Selected extract START
Robinhood’s Early Access waitlist landing page. Image courtesy of Robinhood.
You’ve bought into adding friction to your growth funnel, but how do you know when you’ve added the right amount? Obtaining this answer isn’t simple and will involve exhaustive testing to uncover. What comes next will be a delicate balancing act between top-of-funnel conversion loss and your north star metric’s conversion gain.
Let’s take a fitness accessory startup that helps customers monitor their sleep. We’ll assume that one of their north-star metrics is lifetime-value (LTV) of their customers. Essentially, LTV is how long their users stay subscribed to a premium plan. Say the company’s monthly subscription is $10/month and the average user stays subscribed for 7 months, their LTV would be $70 ($10/month x 7 months).
Onboarding friction/LTV tests with blue being the winner. Image courtesy of Jonathan Martinez.
If this startup set out to run five experiments with differing types of added friction to their onboarding flow, it shows how LTV is at its highest when adding a moderate level of friction. Below is a full example of these results:
Example analysis of the friction/LTV tests pictured above. Image courtesy of Jonathan Martinez.
Each experiment starts with 100 users and the “Conversion” column depicts the conversion rate of users that become paid subscribers. In experiment two, a heavy amount of friction is added which results in a low conversion rate and revenue per user of only $10. However, with experiment five there’s a moderate amount of friction added, resulting in 30% of users becoming paid subscribers. These 30% of paid subscribers also stick around the longest and produce $60 of revenue per user resulting in $1,800 total LTV of the 100 users for this cohort.
Selected extract END
Supplied records START
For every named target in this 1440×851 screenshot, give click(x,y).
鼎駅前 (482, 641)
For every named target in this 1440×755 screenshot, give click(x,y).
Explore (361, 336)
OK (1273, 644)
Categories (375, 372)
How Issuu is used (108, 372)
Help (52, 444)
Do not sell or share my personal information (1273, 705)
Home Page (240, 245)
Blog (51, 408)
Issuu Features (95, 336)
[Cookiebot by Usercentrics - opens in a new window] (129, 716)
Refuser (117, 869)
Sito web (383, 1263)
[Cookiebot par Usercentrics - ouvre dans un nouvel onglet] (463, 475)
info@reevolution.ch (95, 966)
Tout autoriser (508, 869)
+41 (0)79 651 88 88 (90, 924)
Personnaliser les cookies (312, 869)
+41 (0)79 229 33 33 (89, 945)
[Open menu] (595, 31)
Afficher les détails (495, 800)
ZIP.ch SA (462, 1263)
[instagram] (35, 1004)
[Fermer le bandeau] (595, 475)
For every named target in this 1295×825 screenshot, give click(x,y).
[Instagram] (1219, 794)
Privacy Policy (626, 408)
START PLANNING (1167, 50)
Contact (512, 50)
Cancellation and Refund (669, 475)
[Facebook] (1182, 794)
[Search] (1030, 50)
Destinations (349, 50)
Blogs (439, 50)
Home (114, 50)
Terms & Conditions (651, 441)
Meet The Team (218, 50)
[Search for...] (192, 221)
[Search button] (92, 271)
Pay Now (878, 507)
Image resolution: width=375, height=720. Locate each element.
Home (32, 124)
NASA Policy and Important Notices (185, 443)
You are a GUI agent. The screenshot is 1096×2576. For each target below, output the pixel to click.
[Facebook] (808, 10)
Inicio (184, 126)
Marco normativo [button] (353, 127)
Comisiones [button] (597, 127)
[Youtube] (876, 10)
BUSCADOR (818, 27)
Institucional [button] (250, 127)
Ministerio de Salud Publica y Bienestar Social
Supplied records END
* **Questions to answer**
**a.** In the onboarding friction article, what share of experiment five's users become paid subscribers?
**b.** Carry the onboarding friction article forward, picking up right after its final sentence.

* **Answers for the tasks**
**a.** 30% of the users become paid subscribers.

**b.**
What’s most important to understand from these experiments is how many users are being lost with the added friction versus the amount of revenue gained by users that are sticking around with a better experience.
As with any style of growth experimentation, it often takes seemingly endless iterations to continue moving the needle. Finding the right amount of friction can seem like a daunting task, but there are various tools to help supplement efforts. One such tool, UserTesting, provides startups with live videos that show how would-be users interact to both their onboarding experience and product. This helps fill a qualitative gap in a world dominated by tools centered around measuring purely numbers and data analytics. Another two data-centric “business intelligence” tools that can speed up test analyses are Amplitude and Mixpanel.
Whichever tools you end up adding to your growth marketing arsenal, always remember that they are only as useful as you make them. It’s important to set these tools up correctly with the appropriate data feeds, filters, and inputs to ultimately gain the correct insights from them. I’ve written an entire column on how to properly build a growth marketing tech stack which delves much deeper into the issue of how all these tools come together.
Remember, it is important to partake in the dance of finding the right amount of friction for your startup and your users will thank you for a better experience, while you will reap the rewards of faster startup growth.